◆ **Challenge a**: Copy the records from the line with "Click 'BFS unweighted.' heading in output" through the end of the records, shifting every coordinate in the answers by adding 77 to each number. Leave the other lines unchanged.

++++ Passage to read

Yes! And so an almost-four-hour opera turns into a nearly-five-hour opera, and if you make pauses in your listening, into a full-blown six-hour opera... And I thought I was the only one who replays favorite moments over and over again.


----------



## TwoFlutesOneTrumpet (Aug 31, 2011)

I often rewind favorite parts to listen to again and again. In Beethoven's symphonies alone there are many sections that bring an irresistible urge in me to listen to again and again and again ..

Just in the Eroica, I keep going back to the great dissonant section in the development section of the 1st movement of, the fugue in the funeral march, the part about 4 minutes in into the last movement right after the solo flute section.


----------



## beetzart (Dec 30, 2009)

TwoFlutesOneTrumpet said:


> I often rewind favorite parts to listen to again and again. In Beethoven's symphonies alone there are many sections that bring an irresistible urge in me to listen to again and again and again ..
> 
> Just in the Eroica, I keep going back to the great dissonant section in the development section of the 1st movement of, the fugue in the funeral march, the part about 4 minutes in into the last movement right after the solo flute section.


I know the bits you mean. I love the fugal section of Mov II just after the bright C major section.


----------



## beetzart (Dec 30, 2009)

Hummel. His piano concertos 2 and 3. Just at the end of the orchestral exposition on each piece 1st movement there are these baroque like minor key phrases that only last a few bars but I often repeat them over and over. I don't know how he does it or what it is about these little sections but they get me each time.


----------



## Bettina (Sep 29, 2016)

I love it when a major-key theme is restated in the tonic minor; it's a very expressive and emotional type of modulation. Actually, maybe I should call it a mood-ulation, because it's the mood rather than the tonal center that changes.

For example: the first movement of Mozart's Piano Sonata K. 309, in the second phrase of the recapitulation. It starts at about 4:04 in this video. 




Also, Beethoven's Piano Sonata Op. 78, first movement, at the beginning of the development section. Listen to the section beginning at around 2:30 here:


----------



## lluissineu (Dec 27, 2016)

TwoFlutesOneTrumpet said:


> I often rewind favorite parts to listen to again and again. In Beethoven's symphonies alone there are many sections that bring an irresistible urge in me to listen to again and again and again ..
> 
> Just in the Eroica, I keep going back to the great dissonant section in the development section of the 1st movement of, the fugue in the funeral march, the part about 4 minutes in into the last movement right after the solo flute section.


I love all these sections, mainly in the 4 movement. Once I sat with a friend of mine, who hates listening to parts cut off from the hole work, and made him compare 6 or 7 different recordings of this section.

I also like Brahms 1st movement from the entrance of the horn followed by the flute and then the strings section, or last of Enigma variations with the brass of the orchestra, or Till Eulenspiegel Horn call ... (whish I Knew some musical theory, I'm a total bumpkin in that aspect)


----------



## Norma Skock (Mar 18, 2017)

Mahler 3 trumpet chorale:


----------



## Pugg (Aug 8, 2014)

Just the first notes before the orchestra join in,.................. heaven.

++++++++
++++ Data to use

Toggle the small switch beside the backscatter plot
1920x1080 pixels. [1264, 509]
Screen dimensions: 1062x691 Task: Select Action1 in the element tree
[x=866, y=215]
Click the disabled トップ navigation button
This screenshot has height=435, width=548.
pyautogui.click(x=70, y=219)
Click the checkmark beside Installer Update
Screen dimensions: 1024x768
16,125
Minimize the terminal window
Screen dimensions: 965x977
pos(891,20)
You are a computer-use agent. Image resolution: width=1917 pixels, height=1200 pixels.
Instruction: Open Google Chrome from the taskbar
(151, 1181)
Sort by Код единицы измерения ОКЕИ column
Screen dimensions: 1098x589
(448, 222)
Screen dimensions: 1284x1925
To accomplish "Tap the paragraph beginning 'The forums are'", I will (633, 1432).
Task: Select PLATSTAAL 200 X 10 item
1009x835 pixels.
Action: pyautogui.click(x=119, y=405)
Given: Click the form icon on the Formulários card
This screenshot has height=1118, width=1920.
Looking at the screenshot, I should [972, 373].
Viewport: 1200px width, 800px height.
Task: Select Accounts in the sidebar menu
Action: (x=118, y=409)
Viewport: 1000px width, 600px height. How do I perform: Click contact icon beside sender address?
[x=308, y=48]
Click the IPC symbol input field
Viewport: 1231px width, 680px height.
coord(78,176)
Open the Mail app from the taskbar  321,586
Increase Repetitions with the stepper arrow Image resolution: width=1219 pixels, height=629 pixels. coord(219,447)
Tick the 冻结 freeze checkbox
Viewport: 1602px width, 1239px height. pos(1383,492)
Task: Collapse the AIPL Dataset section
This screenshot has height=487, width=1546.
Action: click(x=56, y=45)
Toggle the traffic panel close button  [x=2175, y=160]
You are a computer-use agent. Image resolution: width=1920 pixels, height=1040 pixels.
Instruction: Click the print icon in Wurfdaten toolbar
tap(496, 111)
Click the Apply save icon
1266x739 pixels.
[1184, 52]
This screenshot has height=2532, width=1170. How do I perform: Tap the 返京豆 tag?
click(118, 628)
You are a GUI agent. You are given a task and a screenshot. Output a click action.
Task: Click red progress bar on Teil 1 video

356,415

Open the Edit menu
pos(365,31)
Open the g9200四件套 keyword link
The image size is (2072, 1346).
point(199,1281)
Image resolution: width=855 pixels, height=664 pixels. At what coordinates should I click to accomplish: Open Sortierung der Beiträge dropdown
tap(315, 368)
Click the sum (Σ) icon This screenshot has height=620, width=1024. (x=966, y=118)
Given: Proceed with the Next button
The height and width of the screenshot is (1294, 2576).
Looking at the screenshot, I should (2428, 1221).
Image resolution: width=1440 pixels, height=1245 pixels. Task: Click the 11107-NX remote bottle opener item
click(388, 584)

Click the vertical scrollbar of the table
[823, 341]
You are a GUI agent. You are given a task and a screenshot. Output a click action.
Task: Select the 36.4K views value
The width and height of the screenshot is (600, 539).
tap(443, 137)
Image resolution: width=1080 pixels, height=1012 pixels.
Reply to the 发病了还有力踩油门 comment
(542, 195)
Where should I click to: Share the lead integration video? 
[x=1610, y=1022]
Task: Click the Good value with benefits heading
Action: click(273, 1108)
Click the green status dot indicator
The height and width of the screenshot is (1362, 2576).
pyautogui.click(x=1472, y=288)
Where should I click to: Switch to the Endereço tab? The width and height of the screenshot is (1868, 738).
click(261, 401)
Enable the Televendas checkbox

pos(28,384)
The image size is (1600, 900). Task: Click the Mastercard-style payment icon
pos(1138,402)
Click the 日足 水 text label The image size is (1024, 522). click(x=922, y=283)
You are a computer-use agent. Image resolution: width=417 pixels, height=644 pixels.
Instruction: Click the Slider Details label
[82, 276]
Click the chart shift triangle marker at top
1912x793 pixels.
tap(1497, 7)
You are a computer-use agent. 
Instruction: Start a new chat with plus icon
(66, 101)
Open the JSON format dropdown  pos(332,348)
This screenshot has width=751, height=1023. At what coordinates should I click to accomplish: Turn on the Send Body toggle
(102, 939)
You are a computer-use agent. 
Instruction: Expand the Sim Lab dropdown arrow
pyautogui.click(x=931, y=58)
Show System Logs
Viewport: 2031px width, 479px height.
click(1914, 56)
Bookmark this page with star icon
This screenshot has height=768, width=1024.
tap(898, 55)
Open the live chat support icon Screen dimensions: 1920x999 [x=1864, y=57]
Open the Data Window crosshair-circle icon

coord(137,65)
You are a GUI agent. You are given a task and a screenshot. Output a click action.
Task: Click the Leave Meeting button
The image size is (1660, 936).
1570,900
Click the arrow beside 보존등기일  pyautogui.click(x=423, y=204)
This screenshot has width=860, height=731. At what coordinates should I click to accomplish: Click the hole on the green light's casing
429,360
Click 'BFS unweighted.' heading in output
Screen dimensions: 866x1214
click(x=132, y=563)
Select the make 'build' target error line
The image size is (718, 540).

++++++++

◆ **Challenge b**:
Answer these questions from the forum thread on replaying favorite passages:
(i) Which of Hummel's piano concertos does beetzart name?
(ii) At about what time in the video does the Mozart Piano Sonata K. 309 passage that Bettina points to begin?
(iii) How many different recordings of the section did lluissineu have a friend compare?

◆ **Problem solution a**:
Click 'BFS unweighted.' heading in output
Screen dimensions: 866x1214
click(x=209, y=640)
Select the make 'build' target error line
The image size is (718, 540).

◆ **Problem solution b**:
(i) Piano concertos 2 and 3
(ii) About 4:04
(iii) 6 or 7